» Collected data entries
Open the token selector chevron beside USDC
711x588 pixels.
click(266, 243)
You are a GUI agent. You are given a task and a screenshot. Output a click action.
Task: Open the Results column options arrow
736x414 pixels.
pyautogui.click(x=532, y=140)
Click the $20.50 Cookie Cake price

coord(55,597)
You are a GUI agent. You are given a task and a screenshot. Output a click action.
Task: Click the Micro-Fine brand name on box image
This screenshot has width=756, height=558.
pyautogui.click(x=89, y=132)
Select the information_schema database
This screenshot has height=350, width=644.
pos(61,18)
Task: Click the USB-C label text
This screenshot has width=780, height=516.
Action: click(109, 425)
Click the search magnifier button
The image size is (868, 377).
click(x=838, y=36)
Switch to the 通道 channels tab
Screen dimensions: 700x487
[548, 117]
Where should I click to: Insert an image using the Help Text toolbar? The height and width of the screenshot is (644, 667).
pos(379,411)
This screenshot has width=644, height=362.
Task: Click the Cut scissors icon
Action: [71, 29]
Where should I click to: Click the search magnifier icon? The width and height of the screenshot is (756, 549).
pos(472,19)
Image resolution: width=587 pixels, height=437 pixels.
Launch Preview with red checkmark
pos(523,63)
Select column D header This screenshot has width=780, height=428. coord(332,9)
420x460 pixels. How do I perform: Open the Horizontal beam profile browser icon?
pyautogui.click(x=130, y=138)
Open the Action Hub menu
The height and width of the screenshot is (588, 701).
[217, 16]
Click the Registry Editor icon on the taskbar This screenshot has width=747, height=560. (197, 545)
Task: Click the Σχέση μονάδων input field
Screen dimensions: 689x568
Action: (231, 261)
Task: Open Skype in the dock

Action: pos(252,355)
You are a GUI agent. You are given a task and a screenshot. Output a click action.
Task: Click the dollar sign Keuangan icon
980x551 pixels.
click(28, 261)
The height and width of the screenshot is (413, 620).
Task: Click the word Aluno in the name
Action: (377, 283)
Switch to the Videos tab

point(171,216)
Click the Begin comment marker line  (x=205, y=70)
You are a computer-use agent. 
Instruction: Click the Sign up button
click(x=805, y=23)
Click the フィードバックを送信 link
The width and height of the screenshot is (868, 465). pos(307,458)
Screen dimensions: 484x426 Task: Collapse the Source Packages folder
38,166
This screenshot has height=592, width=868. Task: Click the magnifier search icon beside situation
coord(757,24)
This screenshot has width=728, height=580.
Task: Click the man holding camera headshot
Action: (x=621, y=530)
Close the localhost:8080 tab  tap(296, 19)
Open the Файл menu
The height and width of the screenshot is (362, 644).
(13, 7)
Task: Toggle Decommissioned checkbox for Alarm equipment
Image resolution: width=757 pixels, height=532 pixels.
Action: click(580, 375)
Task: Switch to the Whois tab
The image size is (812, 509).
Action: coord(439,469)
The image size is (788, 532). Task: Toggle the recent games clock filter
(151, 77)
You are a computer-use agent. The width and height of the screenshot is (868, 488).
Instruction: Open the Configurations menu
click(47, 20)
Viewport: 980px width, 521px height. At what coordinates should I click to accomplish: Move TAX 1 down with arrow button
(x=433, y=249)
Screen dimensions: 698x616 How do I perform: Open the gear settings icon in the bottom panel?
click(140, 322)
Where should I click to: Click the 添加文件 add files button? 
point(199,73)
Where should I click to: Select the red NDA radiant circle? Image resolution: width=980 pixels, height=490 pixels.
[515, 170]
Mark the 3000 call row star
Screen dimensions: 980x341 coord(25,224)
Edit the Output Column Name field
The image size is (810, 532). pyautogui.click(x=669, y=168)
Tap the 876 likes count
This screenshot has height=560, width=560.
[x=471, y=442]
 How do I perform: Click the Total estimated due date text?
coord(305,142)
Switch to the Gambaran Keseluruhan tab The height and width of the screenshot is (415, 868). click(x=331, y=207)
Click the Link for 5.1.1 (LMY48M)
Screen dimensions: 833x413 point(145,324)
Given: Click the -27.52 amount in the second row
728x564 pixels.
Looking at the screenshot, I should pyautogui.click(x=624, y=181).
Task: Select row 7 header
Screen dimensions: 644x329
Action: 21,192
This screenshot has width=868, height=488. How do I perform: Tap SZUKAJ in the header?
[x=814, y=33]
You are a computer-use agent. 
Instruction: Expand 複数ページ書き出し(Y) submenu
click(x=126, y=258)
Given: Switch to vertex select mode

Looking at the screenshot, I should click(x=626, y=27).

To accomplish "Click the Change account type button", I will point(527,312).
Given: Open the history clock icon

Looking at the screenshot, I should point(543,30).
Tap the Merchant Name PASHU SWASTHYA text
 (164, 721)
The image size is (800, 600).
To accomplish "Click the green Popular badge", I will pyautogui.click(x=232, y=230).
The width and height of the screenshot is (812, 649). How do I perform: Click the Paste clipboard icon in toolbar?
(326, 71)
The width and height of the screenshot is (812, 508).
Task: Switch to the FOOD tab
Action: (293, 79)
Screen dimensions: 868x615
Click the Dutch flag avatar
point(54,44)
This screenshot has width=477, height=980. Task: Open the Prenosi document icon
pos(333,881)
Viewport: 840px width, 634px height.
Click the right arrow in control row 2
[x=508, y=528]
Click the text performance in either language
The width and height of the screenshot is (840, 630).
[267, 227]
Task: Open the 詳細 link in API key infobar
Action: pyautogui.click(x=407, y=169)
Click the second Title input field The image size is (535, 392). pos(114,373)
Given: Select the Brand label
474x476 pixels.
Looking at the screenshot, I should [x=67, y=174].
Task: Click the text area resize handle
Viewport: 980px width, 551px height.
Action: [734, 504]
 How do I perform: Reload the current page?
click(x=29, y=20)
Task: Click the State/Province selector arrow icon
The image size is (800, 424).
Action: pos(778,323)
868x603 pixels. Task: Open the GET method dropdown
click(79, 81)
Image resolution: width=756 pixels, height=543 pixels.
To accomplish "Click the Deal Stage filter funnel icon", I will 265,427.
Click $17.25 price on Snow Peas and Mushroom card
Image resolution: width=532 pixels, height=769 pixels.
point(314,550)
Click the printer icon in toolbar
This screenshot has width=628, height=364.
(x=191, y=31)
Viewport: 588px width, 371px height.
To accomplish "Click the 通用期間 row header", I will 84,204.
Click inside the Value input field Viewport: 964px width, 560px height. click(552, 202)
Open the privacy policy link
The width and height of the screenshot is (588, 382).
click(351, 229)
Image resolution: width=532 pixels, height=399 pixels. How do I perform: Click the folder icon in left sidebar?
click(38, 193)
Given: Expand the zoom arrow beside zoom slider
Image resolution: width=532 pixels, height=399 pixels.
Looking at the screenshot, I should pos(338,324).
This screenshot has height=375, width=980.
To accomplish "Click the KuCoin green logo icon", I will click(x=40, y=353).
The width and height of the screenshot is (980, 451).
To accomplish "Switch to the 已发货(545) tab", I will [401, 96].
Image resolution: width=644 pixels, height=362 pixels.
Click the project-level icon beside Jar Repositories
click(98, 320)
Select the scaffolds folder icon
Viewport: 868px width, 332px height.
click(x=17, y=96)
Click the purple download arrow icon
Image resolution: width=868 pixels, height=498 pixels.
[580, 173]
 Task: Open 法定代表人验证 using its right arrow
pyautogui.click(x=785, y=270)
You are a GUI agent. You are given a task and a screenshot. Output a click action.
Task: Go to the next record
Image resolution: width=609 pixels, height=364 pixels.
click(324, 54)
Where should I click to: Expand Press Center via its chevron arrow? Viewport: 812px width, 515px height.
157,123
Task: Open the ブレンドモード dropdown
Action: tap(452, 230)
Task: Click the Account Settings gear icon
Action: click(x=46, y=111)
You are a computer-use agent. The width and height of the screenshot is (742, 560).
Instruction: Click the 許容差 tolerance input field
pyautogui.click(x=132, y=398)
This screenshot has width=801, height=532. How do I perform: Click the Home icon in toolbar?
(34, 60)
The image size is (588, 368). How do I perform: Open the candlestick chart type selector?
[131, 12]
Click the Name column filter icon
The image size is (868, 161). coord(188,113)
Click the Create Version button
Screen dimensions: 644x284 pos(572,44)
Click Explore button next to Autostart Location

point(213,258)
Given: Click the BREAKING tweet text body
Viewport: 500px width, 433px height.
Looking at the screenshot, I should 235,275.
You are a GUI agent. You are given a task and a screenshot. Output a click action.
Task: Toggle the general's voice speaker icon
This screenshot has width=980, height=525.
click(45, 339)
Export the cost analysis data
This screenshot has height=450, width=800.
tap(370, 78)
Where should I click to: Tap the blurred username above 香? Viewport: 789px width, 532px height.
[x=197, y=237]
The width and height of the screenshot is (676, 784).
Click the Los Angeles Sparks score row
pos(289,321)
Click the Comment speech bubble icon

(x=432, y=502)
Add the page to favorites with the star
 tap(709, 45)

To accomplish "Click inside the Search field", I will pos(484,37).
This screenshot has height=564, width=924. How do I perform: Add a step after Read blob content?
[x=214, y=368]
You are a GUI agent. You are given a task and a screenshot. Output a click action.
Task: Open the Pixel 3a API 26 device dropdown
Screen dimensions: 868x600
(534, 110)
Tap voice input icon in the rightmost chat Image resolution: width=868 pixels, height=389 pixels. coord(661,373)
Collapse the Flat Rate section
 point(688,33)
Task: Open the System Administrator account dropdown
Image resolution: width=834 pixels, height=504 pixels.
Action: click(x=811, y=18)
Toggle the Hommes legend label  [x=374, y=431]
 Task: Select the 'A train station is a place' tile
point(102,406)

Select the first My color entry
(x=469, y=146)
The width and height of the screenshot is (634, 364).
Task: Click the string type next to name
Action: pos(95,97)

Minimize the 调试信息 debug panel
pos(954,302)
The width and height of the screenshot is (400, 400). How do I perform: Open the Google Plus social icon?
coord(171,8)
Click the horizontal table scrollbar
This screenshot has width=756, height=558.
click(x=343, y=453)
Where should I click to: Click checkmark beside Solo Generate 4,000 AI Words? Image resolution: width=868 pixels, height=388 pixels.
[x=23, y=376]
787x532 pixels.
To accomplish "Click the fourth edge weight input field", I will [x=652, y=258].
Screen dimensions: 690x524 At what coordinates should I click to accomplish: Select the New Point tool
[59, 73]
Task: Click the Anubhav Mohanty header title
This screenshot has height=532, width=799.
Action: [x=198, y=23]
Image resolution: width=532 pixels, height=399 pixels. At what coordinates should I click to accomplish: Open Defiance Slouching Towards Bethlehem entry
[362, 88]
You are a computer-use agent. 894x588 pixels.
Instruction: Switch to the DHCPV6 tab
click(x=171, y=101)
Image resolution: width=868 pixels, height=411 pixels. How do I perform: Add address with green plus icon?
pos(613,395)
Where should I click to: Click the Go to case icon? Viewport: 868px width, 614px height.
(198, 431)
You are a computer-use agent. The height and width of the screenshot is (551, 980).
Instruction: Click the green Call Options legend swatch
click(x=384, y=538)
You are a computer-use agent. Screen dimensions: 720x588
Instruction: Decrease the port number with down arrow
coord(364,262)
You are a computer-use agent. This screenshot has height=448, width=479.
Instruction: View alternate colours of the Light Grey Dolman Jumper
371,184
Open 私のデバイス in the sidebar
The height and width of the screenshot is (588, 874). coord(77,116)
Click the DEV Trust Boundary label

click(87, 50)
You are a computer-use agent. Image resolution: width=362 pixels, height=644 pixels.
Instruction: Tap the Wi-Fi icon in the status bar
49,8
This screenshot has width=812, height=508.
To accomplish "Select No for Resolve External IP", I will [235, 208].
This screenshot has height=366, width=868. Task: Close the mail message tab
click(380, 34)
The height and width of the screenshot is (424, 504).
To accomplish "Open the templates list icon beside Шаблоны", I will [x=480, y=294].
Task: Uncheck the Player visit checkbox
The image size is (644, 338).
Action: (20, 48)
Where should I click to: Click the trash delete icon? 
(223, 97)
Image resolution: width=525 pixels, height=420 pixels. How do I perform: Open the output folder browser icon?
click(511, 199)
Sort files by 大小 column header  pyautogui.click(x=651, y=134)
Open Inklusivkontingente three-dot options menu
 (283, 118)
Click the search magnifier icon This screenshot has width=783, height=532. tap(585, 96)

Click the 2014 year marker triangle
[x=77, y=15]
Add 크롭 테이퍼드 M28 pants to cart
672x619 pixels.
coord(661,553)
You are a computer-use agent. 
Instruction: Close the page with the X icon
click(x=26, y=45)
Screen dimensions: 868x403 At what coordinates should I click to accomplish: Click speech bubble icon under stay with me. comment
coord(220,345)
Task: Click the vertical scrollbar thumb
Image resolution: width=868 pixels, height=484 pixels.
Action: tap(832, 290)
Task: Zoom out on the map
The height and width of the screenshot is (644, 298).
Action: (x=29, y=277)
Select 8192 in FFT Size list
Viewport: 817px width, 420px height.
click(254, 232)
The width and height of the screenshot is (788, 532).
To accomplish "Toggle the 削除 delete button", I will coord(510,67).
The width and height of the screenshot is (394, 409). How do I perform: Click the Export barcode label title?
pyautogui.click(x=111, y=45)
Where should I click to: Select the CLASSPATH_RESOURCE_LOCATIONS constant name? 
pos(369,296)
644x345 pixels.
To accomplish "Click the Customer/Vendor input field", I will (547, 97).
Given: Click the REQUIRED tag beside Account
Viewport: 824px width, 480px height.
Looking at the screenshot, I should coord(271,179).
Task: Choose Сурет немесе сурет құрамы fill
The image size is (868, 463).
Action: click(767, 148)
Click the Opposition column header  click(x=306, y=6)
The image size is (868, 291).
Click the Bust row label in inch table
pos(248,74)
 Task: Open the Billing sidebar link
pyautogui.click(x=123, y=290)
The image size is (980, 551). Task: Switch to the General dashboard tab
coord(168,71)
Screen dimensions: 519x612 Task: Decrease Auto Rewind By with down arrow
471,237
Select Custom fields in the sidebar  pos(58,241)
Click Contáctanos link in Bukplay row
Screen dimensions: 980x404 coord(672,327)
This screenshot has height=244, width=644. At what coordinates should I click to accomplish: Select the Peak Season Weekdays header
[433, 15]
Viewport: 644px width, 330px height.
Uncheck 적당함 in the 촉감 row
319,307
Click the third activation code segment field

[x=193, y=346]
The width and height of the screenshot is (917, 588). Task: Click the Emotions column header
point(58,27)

» Task objective
What is needed is a word-for-word restatement of every line from the one with "Uncheck 적당함 in the 촉감 row" to the end of the entries above.

» Answer to the exercise
Uncheck 적당함 in the 촉감 row
319,307
Click the third activation code segment field

[x=193, y=346]
The width and height of the screenshot is (917, 588). Task: Click the Emotions column header
point(58,27)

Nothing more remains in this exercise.